Nach dem Schlussdiplom 1960 doktorierte Studinka bei Prof. Hopff. Sein Doktorvater hob im Dissertationsgutachten die «grosse experimentelle Geschicklichkeit» des Promovenden hervor und taxierte die Dissertation als «wertvollen Beitrag zur Kenntnis der Reaktionsfähigkeit der aromatischen Polyexpoxyde», die er «zur Annahme warm» empfahl.

Joseph Studinka machte sich einen Namen als Erfinder und Unternehmer. Es gelang ihm, einen Ersatzstoff für die bis dahin als unersetzbar geltende, aber gesundheitsschädigende «Wunderfaser» Asbest zu entwickeln. In Anerkennung seiner wissenschaftlich-technischen Pionierleistungen bei der nachhaltigen, weltweiten Substitution von Asbest in der Faserzementindustrie wurde ihm 2006 die Ehrendoktorwürde der ETH verliehen. Studinka gehörte auch zu den Initianten der Gedenktafel der 191 ungarischen Flüchtlinge und nachmaligen ETH-Studenten, die seit 2007 im ETH-Hauptgebäude hängt. Er verstarb 2020 in Zürich.

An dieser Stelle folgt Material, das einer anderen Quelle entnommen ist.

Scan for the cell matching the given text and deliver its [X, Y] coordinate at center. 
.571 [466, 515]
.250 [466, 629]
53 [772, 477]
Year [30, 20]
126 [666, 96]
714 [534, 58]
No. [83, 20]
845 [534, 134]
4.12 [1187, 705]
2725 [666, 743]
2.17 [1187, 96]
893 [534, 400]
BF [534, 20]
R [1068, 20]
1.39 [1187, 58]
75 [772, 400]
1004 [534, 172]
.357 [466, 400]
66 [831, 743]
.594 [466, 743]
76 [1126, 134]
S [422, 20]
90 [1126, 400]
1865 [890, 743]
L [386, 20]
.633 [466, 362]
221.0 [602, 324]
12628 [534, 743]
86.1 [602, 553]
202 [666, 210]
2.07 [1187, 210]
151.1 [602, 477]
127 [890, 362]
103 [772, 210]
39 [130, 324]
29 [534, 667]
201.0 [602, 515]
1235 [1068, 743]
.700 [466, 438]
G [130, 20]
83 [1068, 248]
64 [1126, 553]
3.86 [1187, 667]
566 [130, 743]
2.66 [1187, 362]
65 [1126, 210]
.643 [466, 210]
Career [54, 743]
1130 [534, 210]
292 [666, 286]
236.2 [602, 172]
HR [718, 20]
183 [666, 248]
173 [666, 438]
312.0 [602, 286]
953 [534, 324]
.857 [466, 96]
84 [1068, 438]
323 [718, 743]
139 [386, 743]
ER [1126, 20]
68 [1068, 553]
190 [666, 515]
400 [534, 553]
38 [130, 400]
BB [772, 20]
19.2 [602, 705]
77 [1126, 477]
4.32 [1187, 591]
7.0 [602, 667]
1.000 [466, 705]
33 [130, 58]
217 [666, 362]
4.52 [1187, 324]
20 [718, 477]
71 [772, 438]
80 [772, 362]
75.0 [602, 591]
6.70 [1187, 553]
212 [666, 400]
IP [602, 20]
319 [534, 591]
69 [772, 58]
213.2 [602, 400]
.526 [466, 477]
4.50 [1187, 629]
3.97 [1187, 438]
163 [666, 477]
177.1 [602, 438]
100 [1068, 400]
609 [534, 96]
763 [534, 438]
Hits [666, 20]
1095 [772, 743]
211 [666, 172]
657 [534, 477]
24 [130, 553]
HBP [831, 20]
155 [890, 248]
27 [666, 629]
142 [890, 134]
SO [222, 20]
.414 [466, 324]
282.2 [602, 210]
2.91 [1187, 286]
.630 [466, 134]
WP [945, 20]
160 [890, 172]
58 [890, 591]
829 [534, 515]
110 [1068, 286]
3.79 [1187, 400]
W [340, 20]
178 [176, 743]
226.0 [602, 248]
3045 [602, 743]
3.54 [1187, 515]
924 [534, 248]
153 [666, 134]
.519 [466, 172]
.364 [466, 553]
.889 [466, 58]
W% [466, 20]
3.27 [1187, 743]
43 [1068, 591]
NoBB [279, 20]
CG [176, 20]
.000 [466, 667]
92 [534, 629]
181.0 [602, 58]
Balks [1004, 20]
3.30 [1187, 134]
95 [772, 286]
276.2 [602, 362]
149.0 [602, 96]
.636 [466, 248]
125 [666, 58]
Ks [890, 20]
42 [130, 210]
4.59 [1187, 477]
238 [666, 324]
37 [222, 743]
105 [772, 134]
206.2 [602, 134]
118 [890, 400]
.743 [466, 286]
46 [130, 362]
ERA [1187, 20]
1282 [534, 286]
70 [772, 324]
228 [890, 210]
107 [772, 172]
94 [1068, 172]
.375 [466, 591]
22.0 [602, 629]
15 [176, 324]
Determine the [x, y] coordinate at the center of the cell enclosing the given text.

Die Karrieren von Gabor Hirsch, János Rétey und Josef Studinka sind in jeglicher Hinsicht beeindruckend: Was ihre Flucht aus Ungarn und ihren Neuanfang in der Schweiz anbelangt, sowie in Bezug auf ihr berufliches und gesellschaftliches Engagement. Aussergewöhnlich war auch die Hilfsbereitschaft von Kommilitonen und von der Bevölkerung, die den geflüchteten Ungarn finanzielle Unterstützung sowie Kost und Logis gewährte. Die Lebens- und Studienverläufe der übrigen 188 Ungarnflüchtlinge an der ETH sowie weiterer Studierender aus dieser Zeit können im ETH-Hochschularchiv anhand von Akten der Studierendenverwaltung nachgezeichnet werden.